## Passage provided
PARTY: Plaintiff Pauline F.
Cavin
TENTATIVE
RULING
Defendants
Peter T. Erderlyi & Associates, Inc., Peter T. Erdelyi and Sayed Attaalia’s
Demurrer is SUSTAINED WITHOUT LEAVE TO AMEND as to the 2nd cause of
action for fraud and OVERRULED as to the 1st cause of action for
breach of contract, 3rd cause of action for negligence, 4th
cause of action for violation of B&PC §17200, 5th cause of
action for breach of the implied covenant of good faith and fair dealing and 6th
cause of action for declaratory relief.
I. 1st cause of action
for breach of contract and 5th cause of action for breach of the
implied covenant of good faith and fair dealing—OVERRULED
Defendants
demur to the 1st cause of action for breach of contract and 5th
cause of action for breach of the implied covenant of good faith and fair
dealing on grounds that they never entered into an agreement with
Plaintiff. However, Plaintiff alleges
that she entered into an agreement with Defendants on May 7, 2019 for structural
engineering services. See FAC, ¶10. Plaintiff also alleges that Defendants
entered into a subcontract agreement with Houck Construction, Inc. on 9-5-19. Id. at ¶11. These allegations must be accepted as true on
demurrer. See Scmier v. City of
Berkeley (2022) 76 Cal.pp.5th 549, 553, fn 4 (under
“well-established” standard of review on demurrer, court “must accept as true
even the most improbable alleged facts and we do not concern ourselves with the
plaintiff’s ability to prove its factual allegations”).

## What is asked
1. According to the tentative ruling, on what date does Plaintiff allege she entered into an agreement with Defendants for structural engineering services?
2. Write out the stretch of the tentative ruling from "PARTY: Plaintiff Pauline" through "for declaratory relief.".

Items listed in a dataset
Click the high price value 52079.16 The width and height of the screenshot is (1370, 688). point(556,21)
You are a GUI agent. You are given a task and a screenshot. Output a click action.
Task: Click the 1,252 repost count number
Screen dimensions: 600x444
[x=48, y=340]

## Solutions by task
1. May 7, 2019

2.
PARTY: Plaintiff Pauline F.
Cavin
TENTATIVE
RULING
Defendants
Peter T. Erderlyi & Associates, Inc., Peter T. Erdelyi and Sayed Attaalia’s
Demurrer is SUSTAINED WITHOUT LEAVE TO AMEND as to the 2nd cause of
action for fraud and OVERRULED as to the 1st cause of action for
breach of contract, 3rd cause of action for negligence, 4th
cause of action for violation of B&PC §17200, 5th cause of
action for breach of the implied covenant of good faith and fair dealing and 6th
cause of action for declaratory relief.